Another reason is attrition: a fixed chance of abandoning the project that compounds over time. Imagine that, with each marble you put in, you have a 1% chance of breaking the whole glass. In non-marble projects, that might be finding a problem with your approach that makes it unworkable, discovering a better solution, or that the situation that made the project worth doing has changed.

Or something a bit more self-sabotaging, like avoidance: you actually don't want to finish it. Maybe you're worried the thing won't be good enough, or you're afraid of being judged or criticised. It can be more comfortable to toil away on something in obscurity than summon the ego-courage to declare it finished. Who are you to bother the world with this new thing?

But my favourite is entanglement: not finishing something until you finish something else. I want to write something, and I have a project I'm working on, so why not kill two birds with one stone and write about the project! Genius. Except then the project takes longer than I expect and I don't write anything either. Also, have you ever tried to kill two birds with one stone? The physics alone is enough to justify treating that entire analogical lineage with suspicion.
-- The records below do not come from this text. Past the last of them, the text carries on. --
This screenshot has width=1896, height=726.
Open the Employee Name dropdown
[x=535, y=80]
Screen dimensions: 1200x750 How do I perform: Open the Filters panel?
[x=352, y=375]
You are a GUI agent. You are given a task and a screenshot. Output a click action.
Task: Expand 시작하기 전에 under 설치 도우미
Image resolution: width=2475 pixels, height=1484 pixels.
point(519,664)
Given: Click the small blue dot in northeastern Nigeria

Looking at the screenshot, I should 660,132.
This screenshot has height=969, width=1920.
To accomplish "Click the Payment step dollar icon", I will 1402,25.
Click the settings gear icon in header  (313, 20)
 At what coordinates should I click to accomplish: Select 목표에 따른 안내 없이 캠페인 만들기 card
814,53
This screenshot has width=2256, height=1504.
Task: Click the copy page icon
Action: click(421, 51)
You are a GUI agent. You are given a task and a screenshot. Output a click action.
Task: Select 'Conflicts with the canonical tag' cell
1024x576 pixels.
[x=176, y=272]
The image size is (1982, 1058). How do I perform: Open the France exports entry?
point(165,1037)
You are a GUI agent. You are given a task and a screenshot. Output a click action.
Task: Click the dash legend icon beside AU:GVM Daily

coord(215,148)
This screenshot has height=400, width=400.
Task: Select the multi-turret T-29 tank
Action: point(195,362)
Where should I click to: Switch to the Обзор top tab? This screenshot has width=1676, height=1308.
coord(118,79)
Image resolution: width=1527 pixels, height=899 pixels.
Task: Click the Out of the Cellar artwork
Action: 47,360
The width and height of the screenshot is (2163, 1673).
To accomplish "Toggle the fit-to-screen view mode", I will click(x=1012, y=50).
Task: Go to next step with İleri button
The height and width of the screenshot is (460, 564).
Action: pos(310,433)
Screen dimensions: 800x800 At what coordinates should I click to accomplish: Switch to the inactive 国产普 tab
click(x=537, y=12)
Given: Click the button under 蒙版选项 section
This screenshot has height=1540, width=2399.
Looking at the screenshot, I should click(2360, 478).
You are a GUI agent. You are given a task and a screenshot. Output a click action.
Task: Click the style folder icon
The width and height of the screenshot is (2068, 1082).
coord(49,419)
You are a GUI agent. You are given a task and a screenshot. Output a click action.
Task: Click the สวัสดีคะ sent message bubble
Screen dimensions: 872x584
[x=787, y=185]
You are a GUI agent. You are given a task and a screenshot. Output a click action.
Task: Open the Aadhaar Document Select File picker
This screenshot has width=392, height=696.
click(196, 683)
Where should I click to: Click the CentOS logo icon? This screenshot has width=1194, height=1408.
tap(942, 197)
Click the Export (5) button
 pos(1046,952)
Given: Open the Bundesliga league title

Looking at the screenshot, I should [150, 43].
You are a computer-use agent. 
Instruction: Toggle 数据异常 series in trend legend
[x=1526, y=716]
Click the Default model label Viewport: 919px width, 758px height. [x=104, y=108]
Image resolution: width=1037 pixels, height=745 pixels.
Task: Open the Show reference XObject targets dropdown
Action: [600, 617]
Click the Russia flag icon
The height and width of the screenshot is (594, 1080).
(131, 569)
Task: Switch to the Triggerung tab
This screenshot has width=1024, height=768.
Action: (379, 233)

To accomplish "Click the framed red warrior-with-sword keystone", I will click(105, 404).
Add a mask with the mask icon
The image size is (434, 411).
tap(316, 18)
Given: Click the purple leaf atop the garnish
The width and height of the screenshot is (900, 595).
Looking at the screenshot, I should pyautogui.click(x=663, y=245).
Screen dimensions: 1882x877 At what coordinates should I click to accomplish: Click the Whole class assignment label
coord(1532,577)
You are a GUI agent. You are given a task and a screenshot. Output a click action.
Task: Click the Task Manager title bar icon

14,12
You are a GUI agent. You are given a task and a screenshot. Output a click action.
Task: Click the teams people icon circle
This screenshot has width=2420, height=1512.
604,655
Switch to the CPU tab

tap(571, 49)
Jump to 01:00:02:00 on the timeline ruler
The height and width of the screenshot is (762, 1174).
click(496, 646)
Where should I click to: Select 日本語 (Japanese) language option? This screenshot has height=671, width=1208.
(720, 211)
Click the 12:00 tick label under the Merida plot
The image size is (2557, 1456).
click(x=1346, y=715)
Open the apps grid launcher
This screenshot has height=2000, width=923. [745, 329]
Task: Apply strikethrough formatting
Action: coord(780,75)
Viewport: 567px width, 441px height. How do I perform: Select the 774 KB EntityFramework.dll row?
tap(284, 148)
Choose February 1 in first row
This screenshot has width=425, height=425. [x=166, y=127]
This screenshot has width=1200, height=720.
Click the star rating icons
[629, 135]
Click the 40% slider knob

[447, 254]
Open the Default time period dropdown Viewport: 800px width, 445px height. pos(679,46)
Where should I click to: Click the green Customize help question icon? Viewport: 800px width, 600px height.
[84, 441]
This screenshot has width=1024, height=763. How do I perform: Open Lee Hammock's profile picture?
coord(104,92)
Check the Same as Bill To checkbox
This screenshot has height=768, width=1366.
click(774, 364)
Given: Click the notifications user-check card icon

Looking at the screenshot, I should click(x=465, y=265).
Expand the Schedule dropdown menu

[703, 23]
So far we've been mostly looking at root causes of projects being easier to start than finish. Also worth examining are the chronic effects: habit and underdevelopment.

If you tend to not finish things, over time you'll build habits to enable not finishing things. Maybe you'll find coping strategies and workarounds to make it less costly, or develop an almost-sustainable pattern of anxious avoidance leading to last-minute panic excellence. Hypothetically speaking.

And the flip-side is that, even when you try to finish things, you probably don't really know how. Like anything else, finishing things is an ability that has to be developed. It has its own unique rhythm and skillset. I mean, it's not that difficult, but neither is chewing and you made a mess of that the first time you tried it.

It may be better to turn the problem on its head. Perhaps there are a thousand reasons why finishing things is hard, but those difficulties all thrive in the space created by a lack of ability. If you have a lot of practice finishing things; if you are used to the rhythm of it, and have built habits around it; then any factor that makes finishing difficult will have a lot more entrenched structure to push back against it.

So my conclusion is, perhaps unsurprisingly, to practice the art of finishing. Perhaps for me that looks like dusting off old abandoned projects and un-abandoning them, or splitting up large projects into a series of smaller projects that can be individually finished to boost my finish-per-start ratio.

Analysis is often an interesting exercise, but sometimes it's best to fall back on the simple principle that you get better at what you practice.